▶ [Texte fourni]
La trêve en Syrie ne tenait qu'à un fil après les frappes de la coalition contre l'armée syrienne dans l'est et les premiers raids depuis une semaine à Alep, qui risquent de rallumer le principal front du conflit.
Des relations tendues entre Moscou et Washington. Cette dégradation survient alors que le ton est brutalement monté entre les deux parrains de la trêve, la Russie et les Etats-Unis, qui s'accusent mutuellement de faire capoter le cessez-le-feu. Cette trêve devrait dominer les discussions en marge de l'Assemblée générale de l'ONU, grand rendez-vous diplomatique annuel qui s'ouvre mardi. Elle sera au coeur, dès lundi, des discussions du premier sommet onusien consacré aux migrations.
En cinq ans, la guerre en Syrie a fait plus de 300.000 morts et la moitié de la population a été chassée de chez elle. Si une partie a été déplacée à l'intérieur du pays, plus de quatre millions de personnes ont été contraintes à l'exil.

▶ [Objectif] Reprenez, s'il vous plaît, le texte sur la trêve en Syrie après sa dernière phrase et prolongez-le.

▶ [Données fournies]
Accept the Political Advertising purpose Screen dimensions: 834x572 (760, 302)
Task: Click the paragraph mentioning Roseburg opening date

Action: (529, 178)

▶ [Résultat]
Un bombardement par erreur. Sur le terrain, le raidissement s'est accru après les bombardements de la coalition conduite par les États-Unis qui ont fait au moins 90 morts à Deir Ezzor (est) samedi, selon un bilan de l'Observatoire syrien des droits de l'Homme (OSDH). La coalition a reconnu avoir bombardé ce qu'elle pensait être une position de l'EI, avant de mettre fin à l'opération dès que Moscou l'a prévenue qu'il s'agissait de troupes syriennes.
Moscou a réclamé une enquête complète : "Les actions des pilotes s'ils, comme nous l'espérons, n'obéissaient pas à des ordres de Washington, vont de la négligence criminelle au soutien direct aux terroristes de l'État islamique (EI)", a déclaré dimanche le ministère russe des Affaires étrangères.
Ce raid est "un mauvais présage". Pour la conseillère du président syrien Bachar al-Assad, Bouthaina Chaabane, "ce raid était délibéré". "Tout était prémédité. Daech (acronyme arabe du groupe jihadiste EI) était au courant et quand il a avancé, les raids se sont arrêtés", a-t-elle affirmé par téléphone depuis Damas. L'ambassadeur de Syrie auprès de l'ONU, Bachar Jaafari, au Venezuela pour le sommet des Non-Alignés, a lui accusé les Etats-Unis de vouloir "faire capoter la trêve".
Le raid de la coalition est "un mauvais présage" pour le maintien de l'accord américano-russe en Syrie, a noté l'ambassadeur russe à l'ONU, Vitali Tchourkine. Les djihadistes ont profité du raid pour avancer sur le stratégique mont Thourda, qui domine l'aéroport de Deir Ezzor tenu par le régime. Et selon une source militaire syrienne, un avion de l'armée a été abattu par l'EI.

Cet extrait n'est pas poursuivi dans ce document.